Back in 1988, while trying to entice healthy companies to take over failing savings and loan firms, the federal government offered investors a deal - tax-free payments to the new owners to offset losses on their newly acquired S&L assets, plus allowing some of them to deduct the losses from their taxes.

In other words, the investors are recompensed in two different ways for the same loss.The Treasury Department and some members of Congress now want to take away the tax breaks retroactively, a move that could recoup as much as $4.2 billion.

In some ways, the idea doesn't seem to be a bad one; after all, the law already is supposed to prevent double dipping, although it's unclear why the restriction was ignored in the S&L bailout. The questionable part is the attempt to undo the arrangement so long after it was put in place.

Treasury would like to take the S&L owners to court in an effort to recover the money, based on current law, but says its chances would improve if Congress were to pass a law "clarifying" the situation.

Aside from the problem of legality - passing a law to retroactively rescind benefits given earlier looks like a clear violation of basic legal principle - there are concerns about the government breaking its word. Washington already has enough credibility problems without casting further doubt on its integrity by backing out of this part of the S&L deal.

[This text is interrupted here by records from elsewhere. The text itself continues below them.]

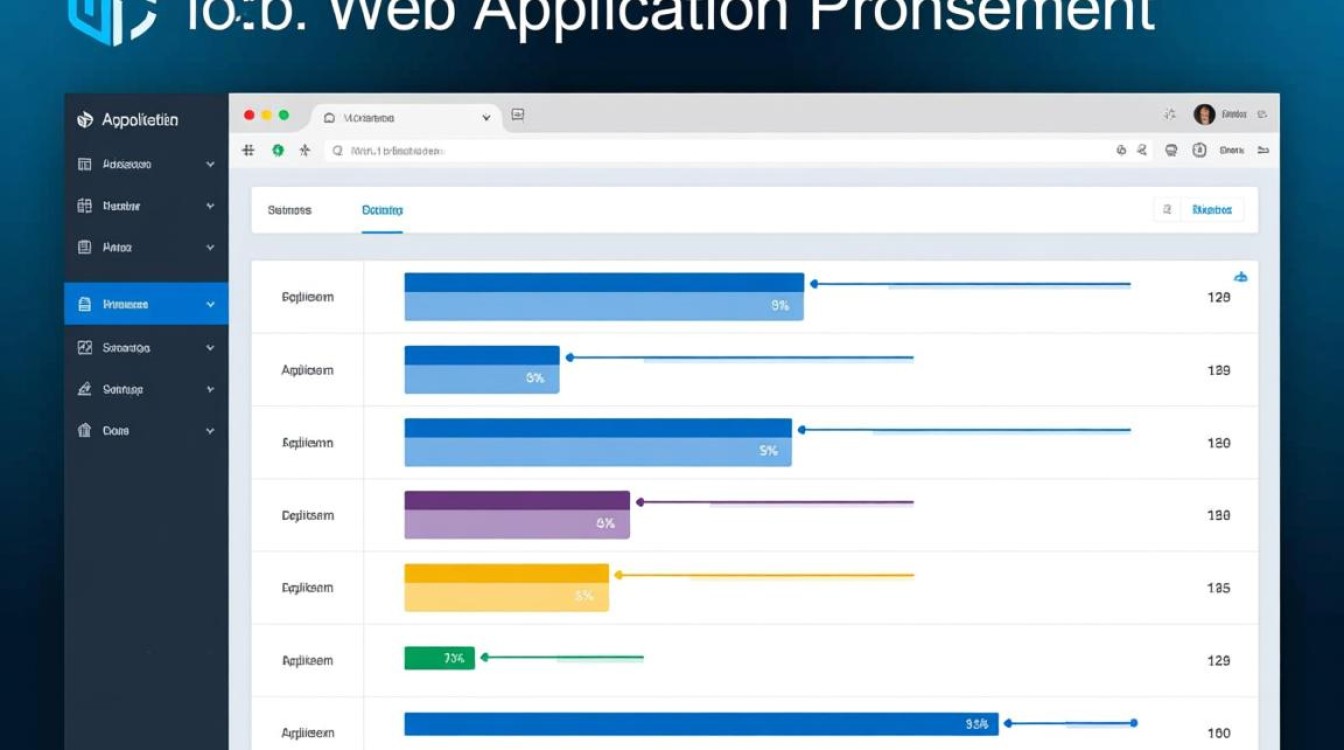This screenshot has height=750, width=1344.
Task: Click the rounded square icon right of chat bubble
Action: click(1199, 150)
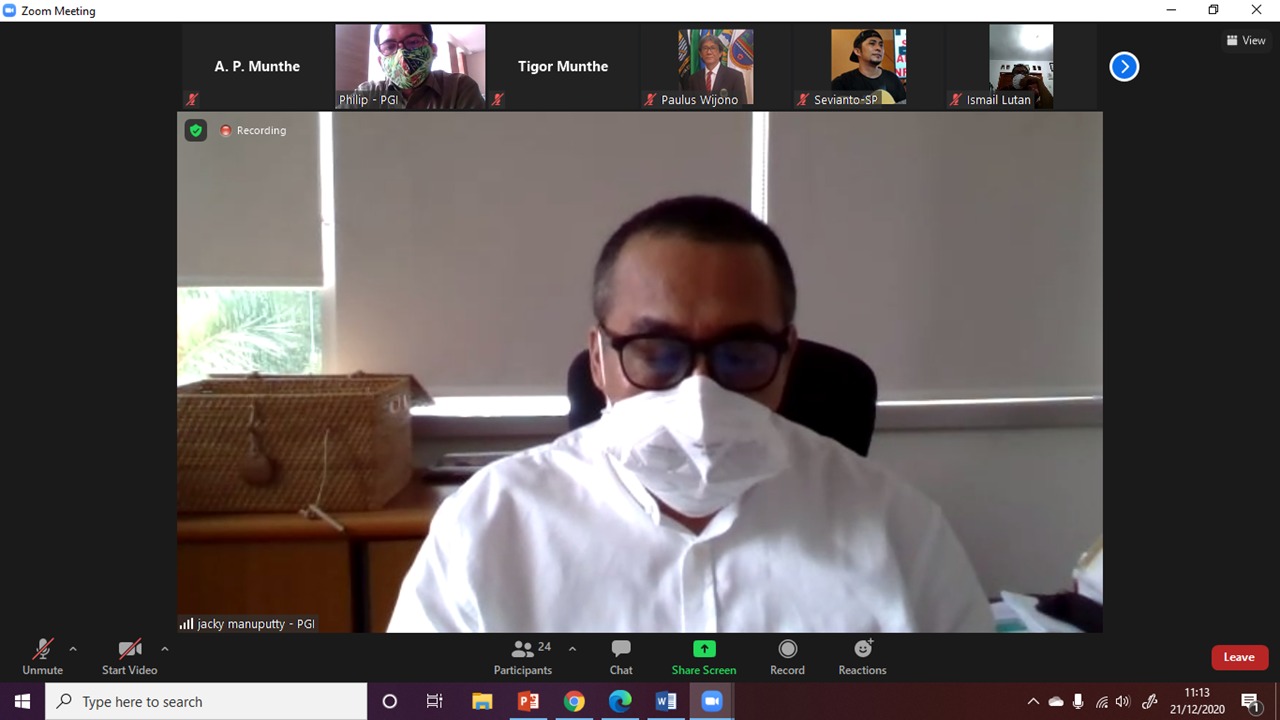Start Video with the camera toggle
Screen dimensions: 1280x720
(129, 657)
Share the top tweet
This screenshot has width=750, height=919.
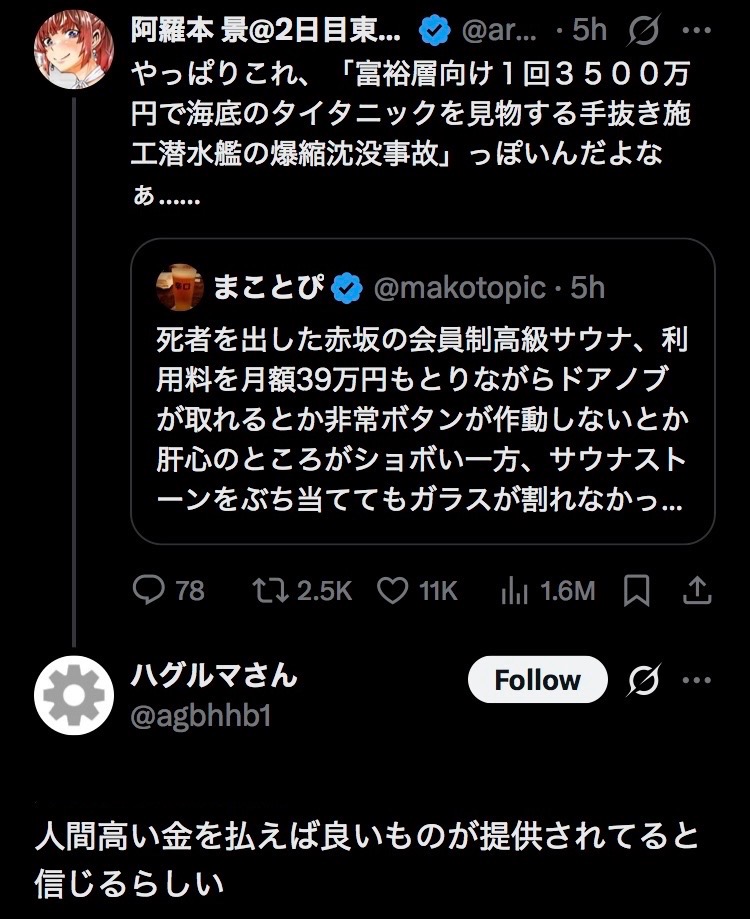(x=696, y=591)
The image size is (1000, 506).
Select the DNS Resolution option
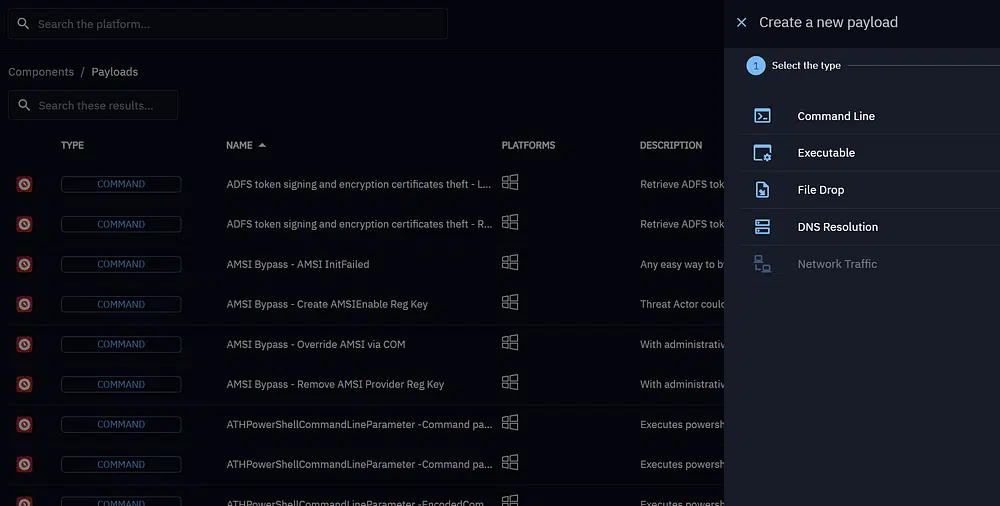tap(837, 227)
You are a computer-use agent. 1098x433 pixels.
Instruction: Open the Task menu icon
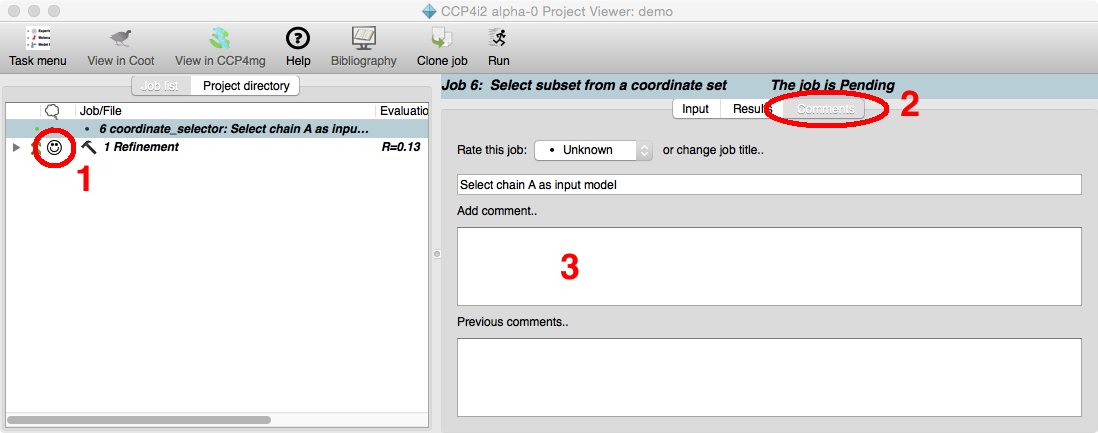tap(37, 39)
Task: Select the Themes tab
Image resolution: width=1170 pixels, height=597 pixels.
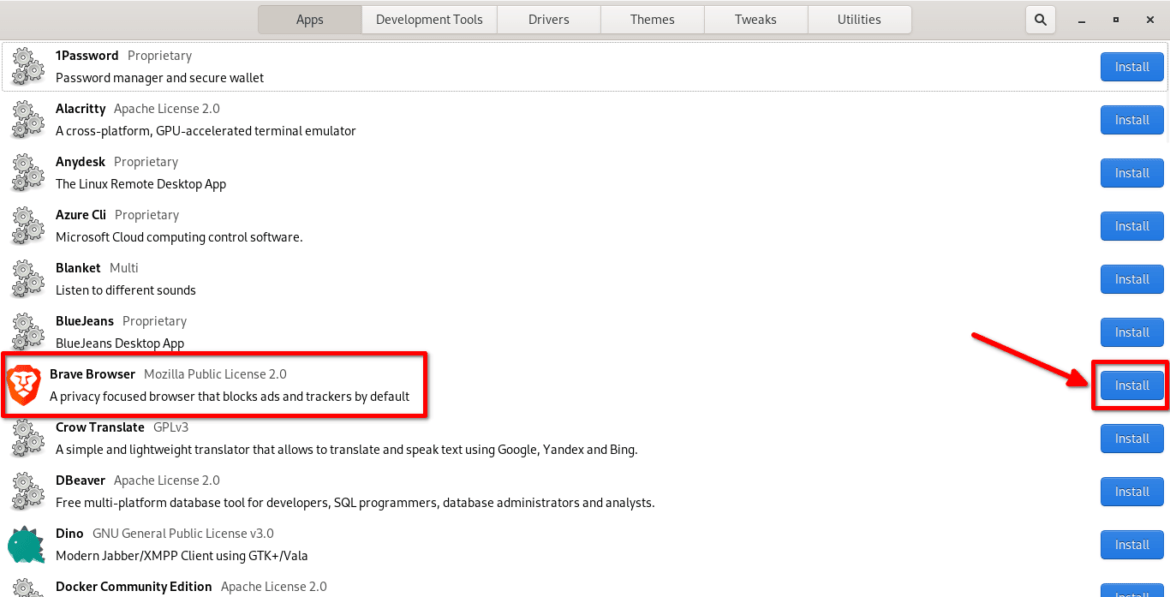Action: (x=652, y=19)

Besides, without the extra incentive, the new owners might not have acquired ailing S&Ls. So they can argue that they should not be required to pay back their reward, long after the fact, for having taken some extra risks.

That argument has merit and ought to carry the day, but it still doesn't justify double dipping. One incentive ought to be enough.

The way to fix that is to clearly end the practice now - but without trying to take back money gained in previous years as part of a good-faith understanding between private investors and federal officials.